Abstract Information 
Abstract ID
20260074
Category
Knee: Meniscus
Preferable Presentation
Both
Title
IMMEDIATE VERSUS DELAYED WEIGHT BEARING PROTOCOL FOLLOWING ARTHROSCOPIC MENISCAL ROOT REPAIR: A COMPARATIVE ANALYSIS OF CLINICAL AND FUNCTIONAL OUTCOMES
Author
  • Full Name: DR JOANNA JIJI VARGHESE
  • Affiliation/Institution: SRIHER
  • Country: India

  • Full Name: DR SANJAY A.K.
  • Affiliation/Institution: SRIHER
  • Country: India

  • Full Name: DR SAI ADITYA RAMAN
  • Affiliation/Institution: SRIHER
  • Country: India

  • Full Name: DR SURESH PERUMAL
  • Affiliation/Institution: SRIHER
  • Country: India

  • Full Name: DR THIAGARAJAN K.A.
  • Affiliation/Institution: SRIHER
  • Country: India

  • Full Name: DR ARUMUGAM S.
  • Affiliation/Institution: SRIHER
  • Country: India
Presenter
dr Joanna Jiji Varghese
Abstract

Background:

Meniscal root tears are a significant pathology often leading to rapid joint degeneration if left untreated.
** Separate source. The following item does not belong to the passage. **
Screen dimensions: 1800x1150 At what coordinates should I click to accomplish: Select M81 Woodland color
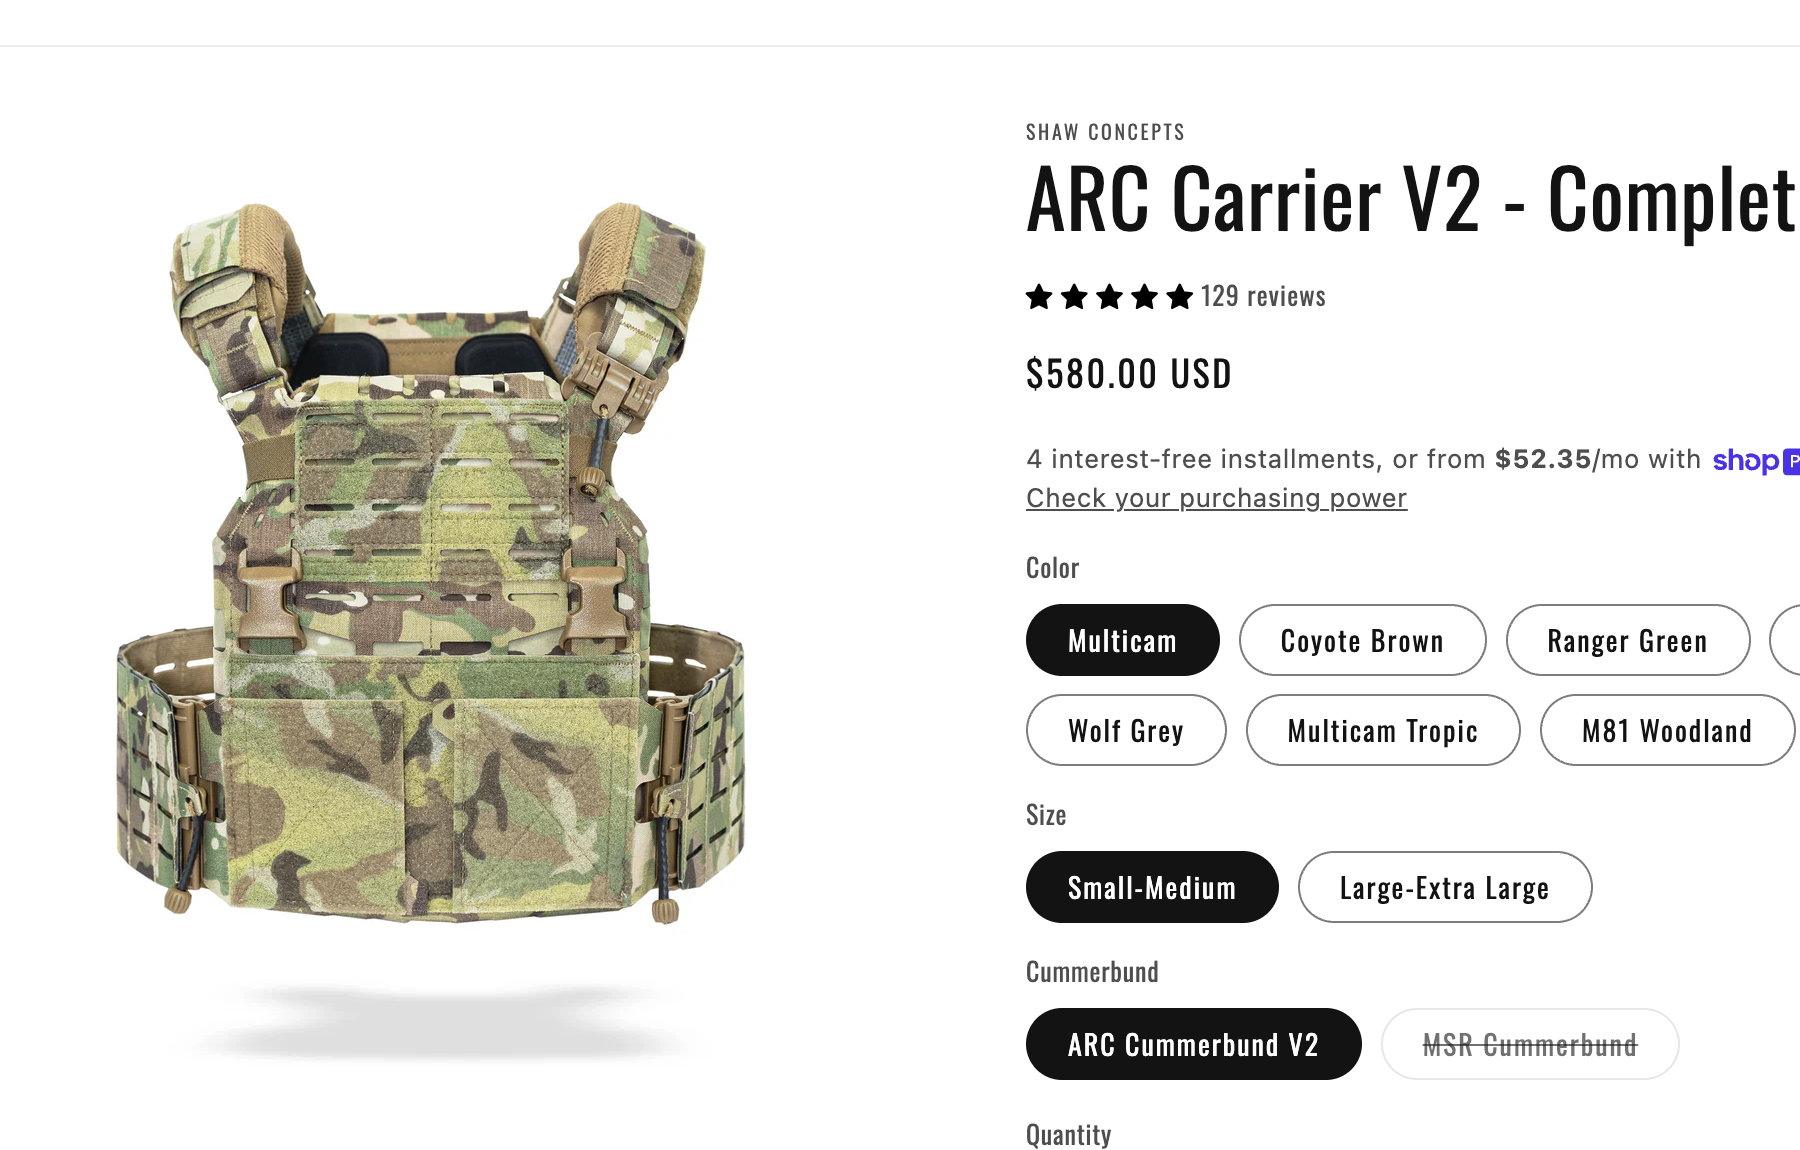(1667, 730)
While arthroscopic pull-out repair is the gold standard surgical intervention, postoperative rehabilitation protocols—specifically weight-bearing restrictions—remain a subject of debate. This study aims to compare the clinical, functional, and muscle activation outcomes of a delayed Non-Weight Bearing (NWB) protocol versus an Immediate Full Weight Bearing (FWB) protocol following arthroscopic meniscal root repair.

Methods:

51 patients (31.55 ± 7.8 years) undergoing arthroscopic meniscal root repair were assessed. Patients were assigned to two rehabilitation protocols: Group A (n=25) followed a strict Non-Weight Bearing (NWB) protocol with walker support for 6 weeks, while Group B (n=26) underwent Immediate Full Weight Bearing (FWB) as tolerated. Both groups followed a standardized physiotherapy regimen. Primary outcome measures included the International Knee Documentation Committee (IKDC) score, Tegner Activity Scale, Visual Analog Scale (VAS) for pain, and quadriceps muscle activation, assessed at 1-month and 3-month postoperative intervals.

Results:

Both groups demonstrated improvement over the study period, but the immediate weight-bearing group showed superior early functional metrics. At the 1-month assessment, Group B (FWB) demonstrated significantly higher IKDC scores (37.4 ± 6.2 vs. 26.8 ± 4.5, p<0.001) and better muscle activation grades (p<0.001) compared to the NWB group. While Group B reported higher mean VAS pain scores at 1 month (3.8 vs. 2.9, p=0.004), pain levels equalized by the 3-month mark (p=0.58). Furthermore, there was no statistically significant difference in joint effusion between the groups (p=0.32), suggesting the repair withstood early loading without adverse inflammatory reaction. At 3 months, Group B maintained a lead in functional outcomes (IKDC p=0.002; Tegner p<0.001).

Conclusion:

Both rehabilitation protocols demonstrate statistically equivalent potential for successful long-term functional recovery, suggesting that repair integrity is maintained regardless of initial weight-bearing status. However, the immediate weight-bearing protocol is advantageous for attaining early rehabilitation milestones significantly faster, specifically regarding muscle activation and return to daily function. While the long-term clinical endpoint appears similar for both groups, the immediate weight-bearing approach offers a distinct "early win" by accelerating the initial recovery trajectory and minimizing early postoperative disability.